**Exercise**
All lines in the data below carrying the string "agent" are to be located and copied.

Records contained in a dataset
·····
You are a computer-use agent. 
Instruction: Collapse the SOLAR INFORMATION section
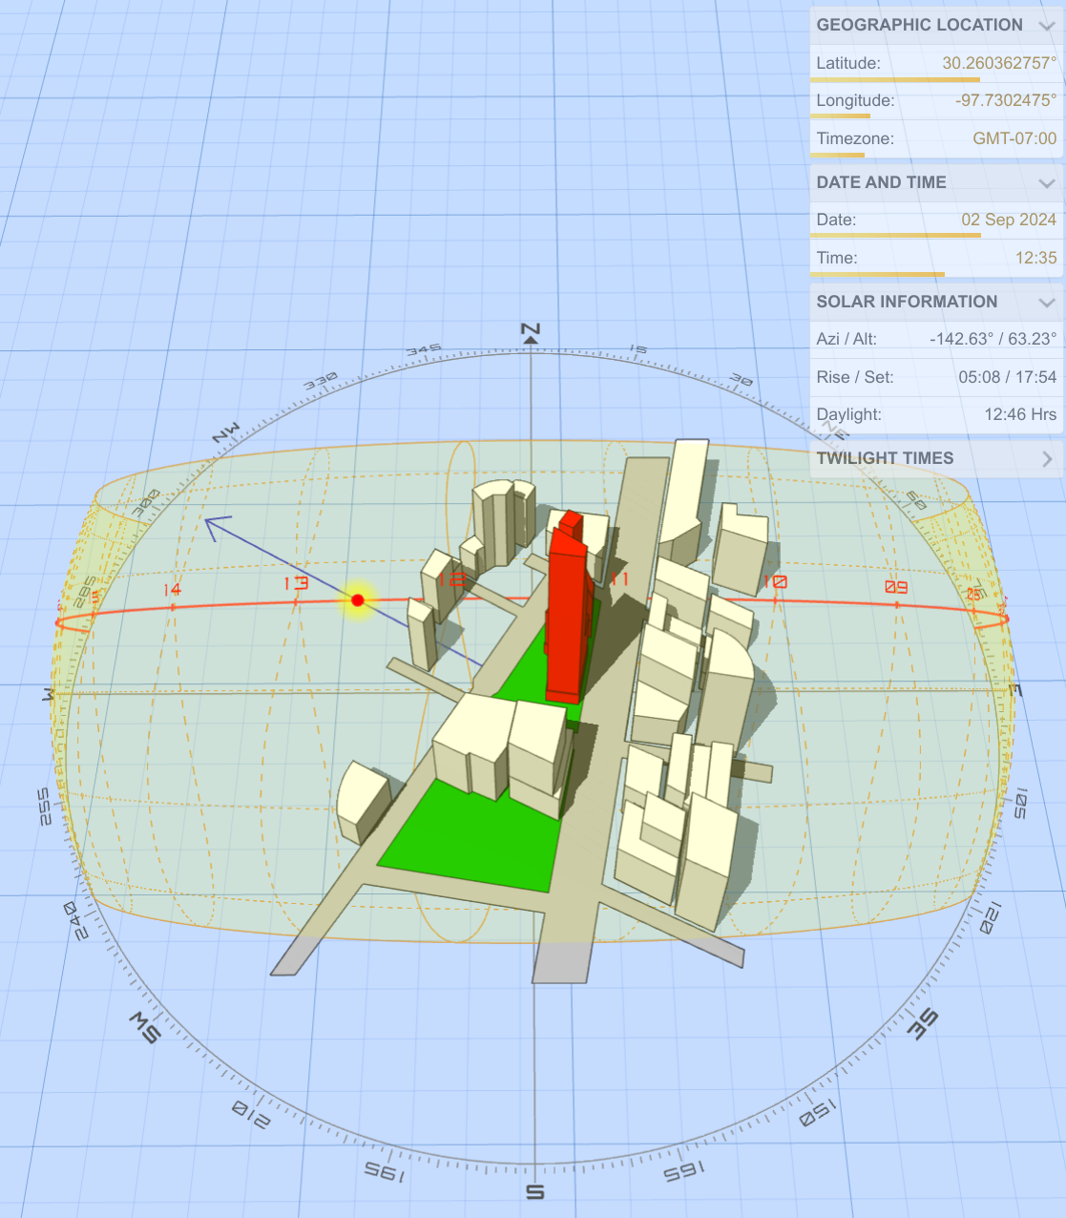click(1045, 303)
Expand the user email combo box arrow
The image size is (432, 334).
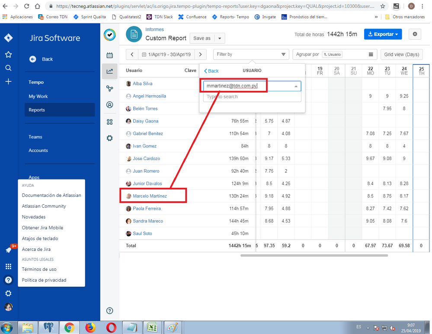pos(296,87)
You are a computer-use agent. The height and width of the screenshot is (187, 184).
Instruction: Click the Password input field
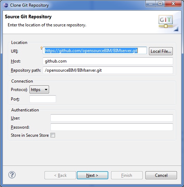click(112, 127)
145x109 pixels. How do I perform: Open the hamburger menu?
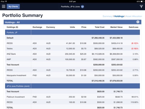(4, 6)
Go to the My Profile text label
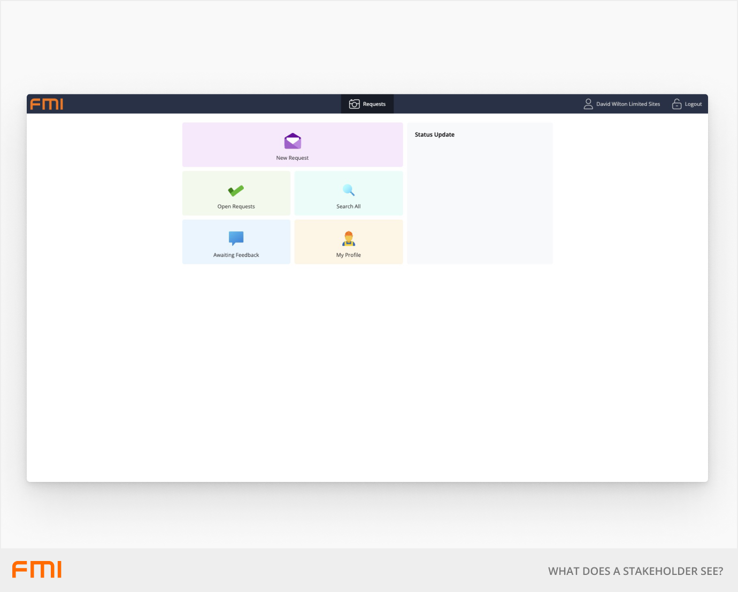The height and width of the screenshot is (592, 738). pyautogui.click(x=349, y=255)
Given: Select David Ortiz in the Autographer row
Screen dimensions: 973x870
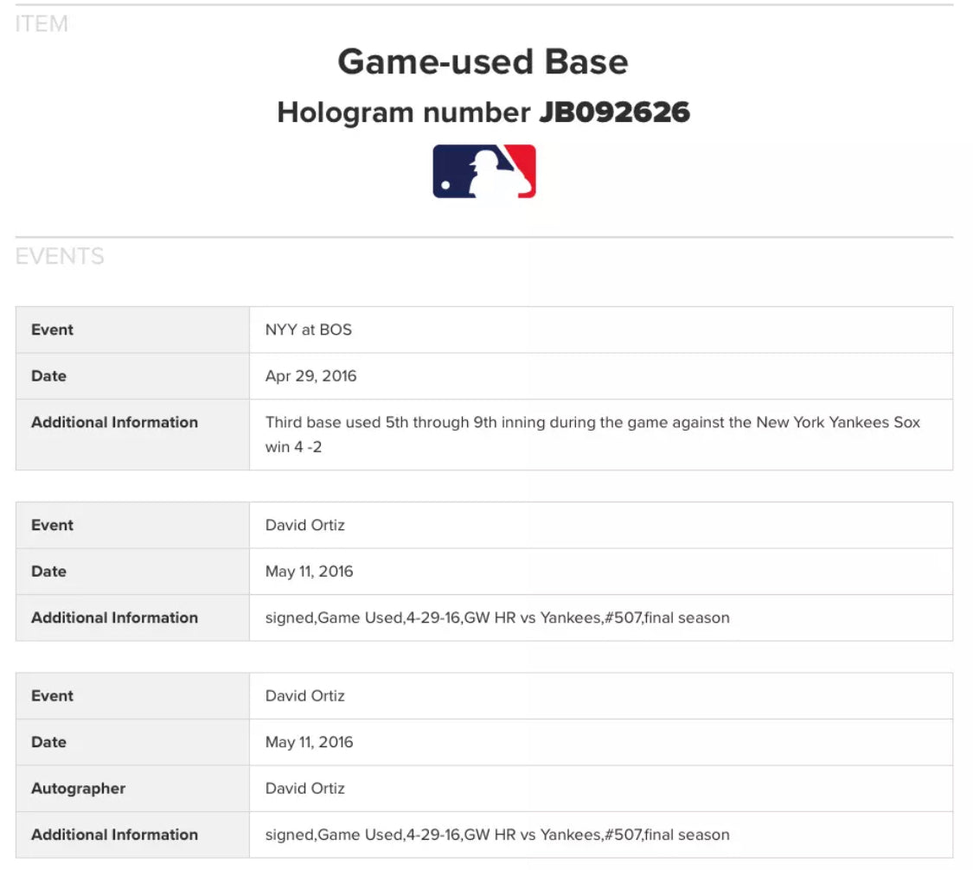Looking at the screenshot, I should tap(304, 789).
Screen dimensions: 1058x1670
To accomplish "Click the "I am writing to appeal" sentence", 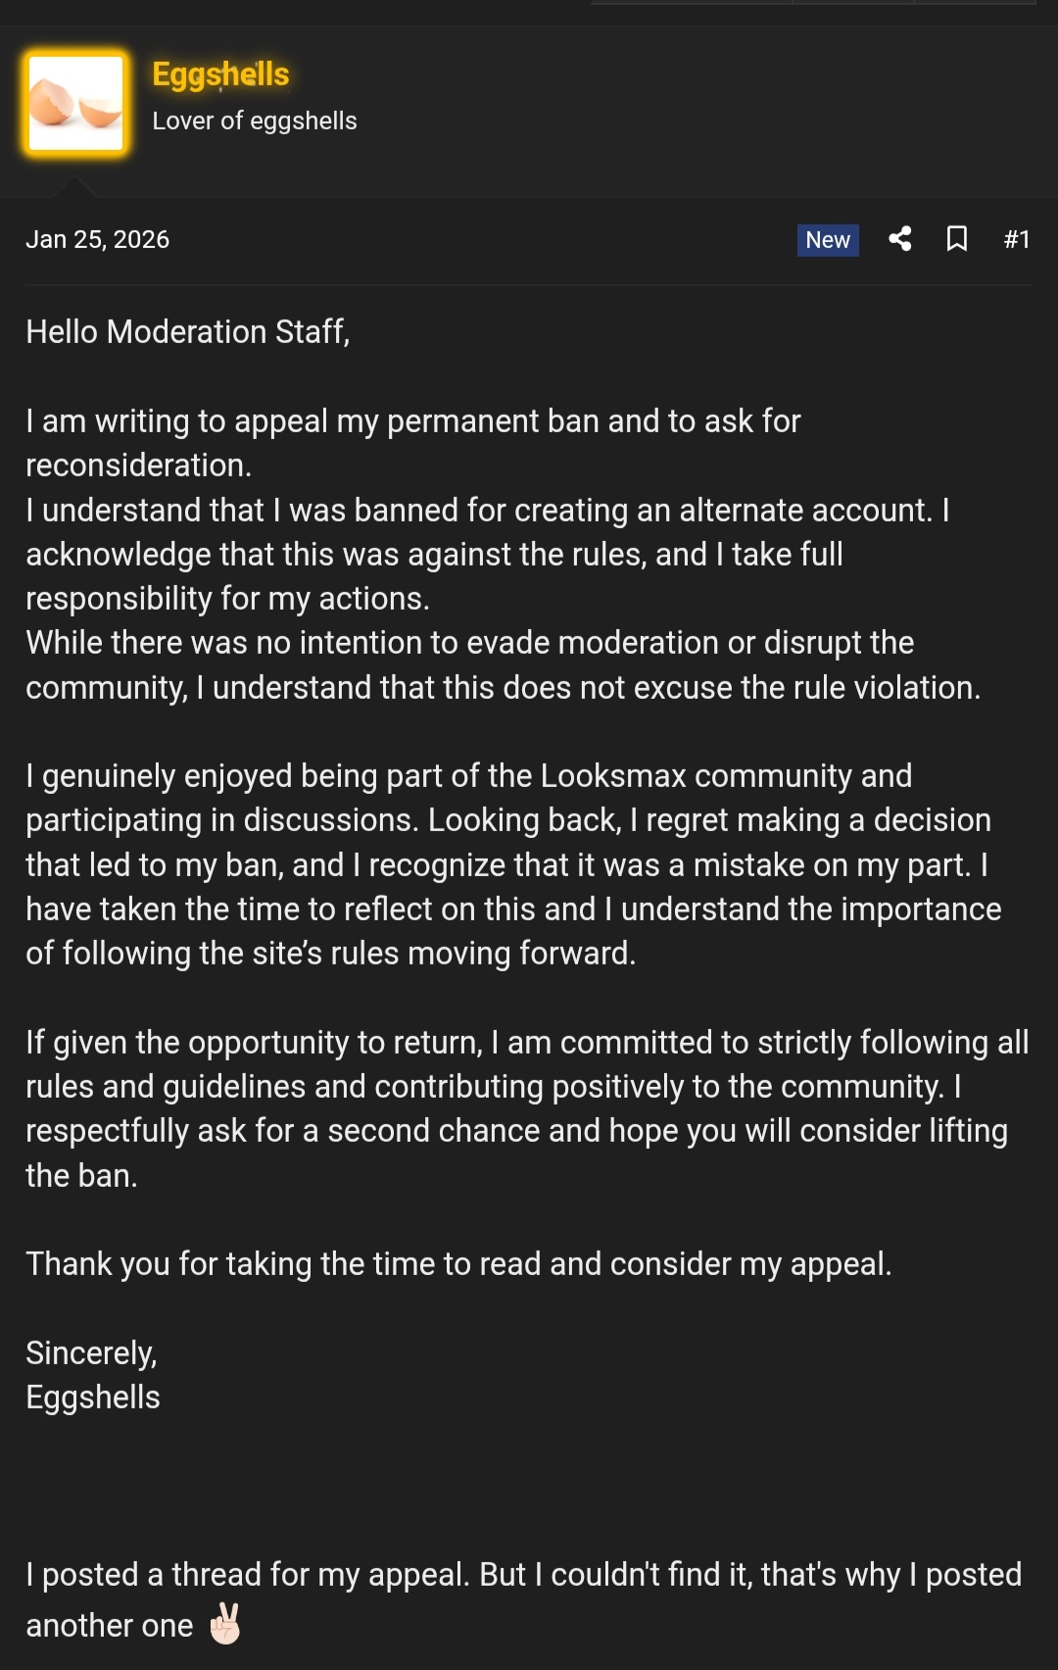I will pos(412,421).
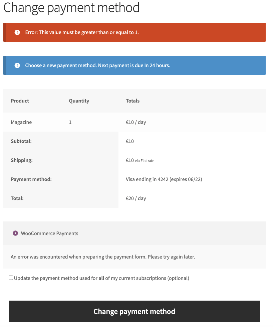The width and height of the screenshot is (273, 327).
Task: Select the WooCommerce Payments payment option
Action: (x=50, y=233)
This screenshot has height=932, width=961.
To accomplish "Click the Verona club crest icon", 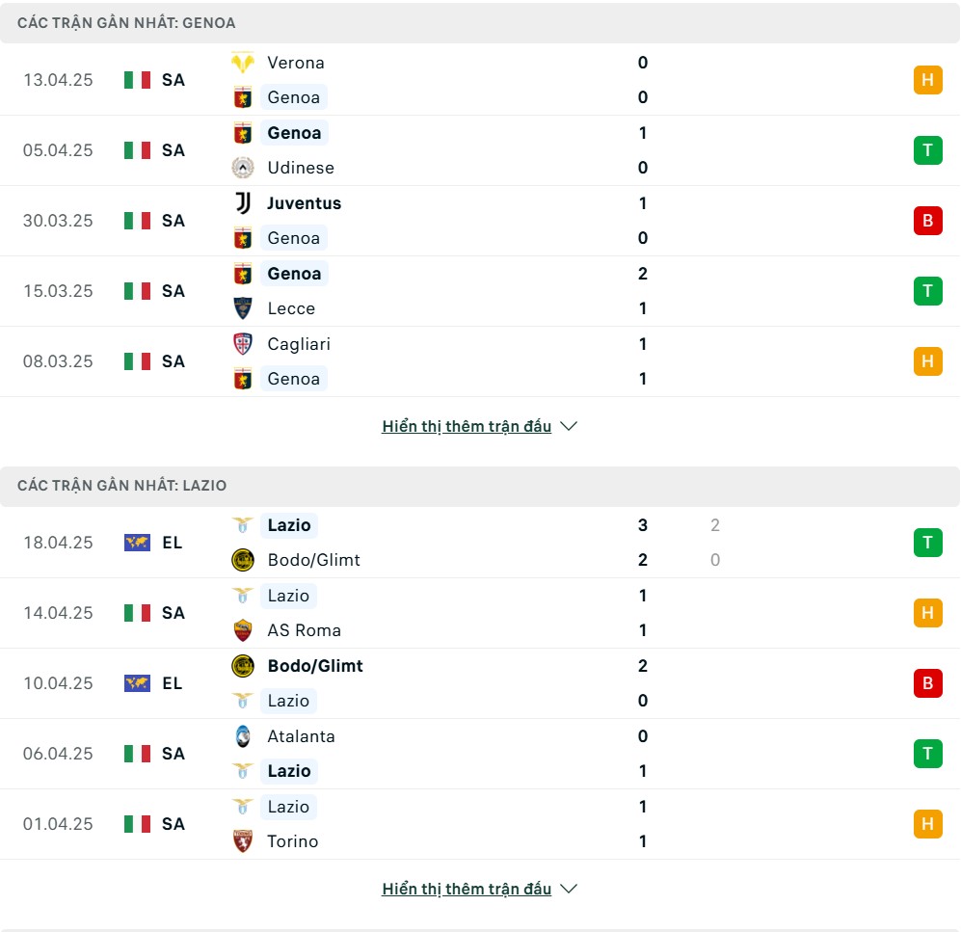I will pyautogui.click(x=243, y=63).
·····
**Solution to this task**
You are a computer-use agent. 
You are a computer-use agent. The height and width of the screenshot is (187, 184).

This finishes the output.